Streaming, errors & limits

Streaming works like OpenAI — set "stream": true and read the SSE chunks. Errors come back with standard codes:

401 — invalid or revoked key
402 — out of credits (daily allowance spent)
429 — rate limited (per key)

Output is capped per call (a server-side max_tokensceiling) so a single request can't blow the day's allowance. Usage is metered per token, wholesale-plus.

Use with Claude Code

Run Claude Code on open models, and let it hand background work to a local model.
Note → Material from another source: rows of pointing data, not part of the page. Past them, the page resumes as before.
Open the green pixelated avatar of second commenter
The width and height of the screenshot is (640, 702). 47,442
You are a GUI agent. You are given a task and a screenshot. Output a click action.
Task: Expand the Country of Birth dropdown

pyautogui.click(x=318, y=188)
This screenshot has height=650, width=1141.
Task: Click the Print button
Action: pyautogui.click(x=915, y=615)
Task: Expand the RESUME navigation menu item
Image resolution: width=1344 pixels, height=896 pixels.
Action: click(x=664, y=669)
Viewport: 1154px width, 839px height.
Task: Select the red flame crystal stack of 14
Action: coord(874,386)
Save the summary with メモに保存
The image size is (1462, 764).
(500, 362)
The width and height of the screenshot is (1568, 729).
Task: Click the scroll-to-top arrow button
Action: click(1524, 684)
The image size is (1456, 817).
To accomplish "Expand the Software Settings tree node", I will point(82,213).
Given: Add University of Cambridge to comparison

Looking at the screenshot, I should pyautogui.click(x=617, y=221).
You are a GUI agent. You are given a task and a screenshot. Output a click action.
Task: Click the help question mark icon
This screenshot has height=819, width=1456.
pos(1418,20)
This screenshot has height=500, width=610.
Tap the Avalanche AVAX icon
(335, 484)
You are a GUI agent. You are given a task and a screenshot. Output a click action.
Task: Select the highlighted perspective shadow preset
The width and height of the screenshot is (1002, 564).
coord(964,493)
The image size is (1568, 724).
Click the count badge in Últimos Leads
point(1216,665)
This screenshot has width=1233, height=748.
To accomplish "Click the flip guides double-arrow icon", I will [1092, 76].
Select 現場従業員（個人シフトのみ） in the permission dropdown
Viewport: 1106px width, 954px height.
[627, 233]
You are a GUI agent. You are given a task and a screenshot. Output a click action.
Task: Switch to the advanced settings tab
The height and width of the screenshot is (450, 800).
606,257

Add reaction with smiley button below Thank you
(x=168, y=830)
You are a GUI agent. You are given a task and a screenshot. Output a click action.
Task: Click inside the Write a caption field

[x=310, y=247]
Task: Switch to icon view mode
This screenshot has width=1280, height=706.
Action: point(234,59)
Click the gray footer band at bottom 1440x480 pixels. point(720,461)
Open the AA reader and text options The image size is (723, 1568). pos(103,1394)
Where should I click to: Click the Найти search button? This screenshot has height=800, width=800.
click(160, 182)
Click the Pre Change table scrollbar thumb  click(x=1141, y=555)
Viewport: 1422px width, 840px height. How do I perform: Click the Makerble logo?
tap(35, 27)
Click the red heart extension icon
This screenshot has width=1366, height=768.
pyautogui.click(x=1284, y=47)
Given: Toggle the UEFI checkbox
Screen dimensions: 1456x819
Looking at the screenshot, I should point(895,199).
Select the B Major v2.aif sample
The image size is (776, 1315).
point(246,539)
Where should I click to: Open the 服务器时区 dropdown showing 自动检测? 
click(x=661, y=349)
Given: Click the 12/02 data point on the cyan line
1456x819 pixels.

Install the router and point Claude Code through it:

ollama pull qwen2.5-coder:7b
npm i -g @musistudio/claude-code-router

Drop in this config (swap in your key), then run ccr code:

// ~/.claude-code-router/config.json
{
  "Providers": [
    { "name": "runspace", "api_base_url": "https://run-space.com/v1/chat/completions",
      "api_key": "$RUNSPACE_KEY",
      "models": ["llama-3.3-70b","qwen3-235b","deepseek-v4"] },
    { "name": "ollama", "api_base_url": "http://localhost:11434/v1/chat/completions",
      "api_key": "ollama", "models": ["qwen2.5-coder:7b"] }
  ],
  "Router": {
    "default": "runspace,llama-3.3-70b",
    "background": "ollama,qwen2.5-coder:7b",
    "longContext": "runspace,qwen3-235b"
  }
}

Background and sub-agent tasks run on your machine; reasoning and long context go to the cloud. Force a route with /model ollama,qwen2.5-coder:7b.

Use with Claude Desktop (local + cloud)

The RunSpace MCP server gives Claude Desktop two tools — list_models and run_model — so it can call cloud open models and your local Ollama on demand. Add it to your Desktop config and restart:

// ~/Library/Application Support/Claude/claude_desktop_config.json
{
  "mcpServers": {
    "runspace": {
      "command": "node",
      "args": ["/absolute/path/to/runspace-mcp/index.js"],
      "env": { "RUNSPACE_KEY": "rsk_live_..." }
    }
  }
}

Then ask: “use runspace to run X on deepseek-v4”, or “…on local/qwen2.5-coder:7b” to run it on your machine (it never leaves your network). Local routing requires Ollama running with the model pulled.

Use with claude.ai chat

For the web/mobile chat, add RunSpace as a custom connector in Settings → Connectors → Add custom connector. Cloud models only (a hosted server can't see your localhost).

Recommended — sign in (OAuth): use the plain URL, leave the OAuth fields blank. claude.ai walks you through a RunSpace sign-in (connect your wallet → approve); no key to paste.

https://run-space.com/mcp

Or key-in-URL: skip the sign-in by putting your key in the path. Quick, but the key is visible in your connector settings — revoke and re-add if it leaks.

https://run-space.com/mcp/rsk_live_YOURKEY

Then in chat: “list runspace models”, then “run a prompt on glm-5”.

Models

Open weights only, verified available. Pass the id as model.

llama-3.3-70bLlama 3.3 70B Instruct · 131k

qwen3-235bQwen3 235B-A22B · 262k

deepseek-v4DeepSeek V4 Pro · 512k

kimi-k2Kimi K2.6 · 262k

glm-5GLM-5 · 202k

gpt-oss-120bgpt-oss 120B · 131k

gpt-oss-20bgpt-oss 20B · 131k

Billing

Token-gated. Holding the token in your connected wallet unlocks a daily compute allowance by tier; it resets every day and is metered per token at wholesale-plus. No subscription, no top-ups. Calls 402 when the day's allowance is spent.